Thursday confirmation hearings: Mattis, Carson and Ross
Trump's pick for defense secretary, James "Mad Dog" Mattis, will be the main event near the end of the week at his confirmation hearing at 9:30 a.m. before the Senate Armed Services Committee.
The retired Marine Corps general still has to get a waiver to even let him lead the department — current law bars former officers from serving as secretary until they've been retired seven years, and Mattis only left the military in 2013. Many Democrats like the waiver, saying it protects the ideal of a military under civilian control. It's only been approved once before, for Gen. George Marshall.
Mattis, however, is well-liked by both parties, and his opposition to torture is seen as a mainstream influence on Trump. Ultimately, he's likely to get the waiver and to be confirmed.
Ben Carson, Trump's pick to lead the Department of Housing and Urban Development, will also have his confirmation hearing at 10 a.m. before the Committee on Banking, Housing and Urban Affairs. While the famed retired neurosurgeon is likable, the big complaint over Carson is that he has essentially no experience in issues with the department he's being tapped to lead.
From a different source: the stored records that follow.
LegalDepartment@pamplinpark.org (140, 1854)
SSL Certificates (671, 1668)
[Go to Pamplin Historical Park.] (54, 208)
A top aide to Carson, who also ran for the GOP presidential nomination before withdrawing and endorsing Trump, had even said Carson wasn't interested in a Cabinet position because he didn't think he was qualified to lead a federal department.
Billionaire investor and turnaround specialist Wilbur Ross will have his confirmation hearing before the Senate Committee on Commerce, Science and Transportation at 10 a.m. as well. Like Trump, he has taken positions against free trade and wants to renegotiate current deals.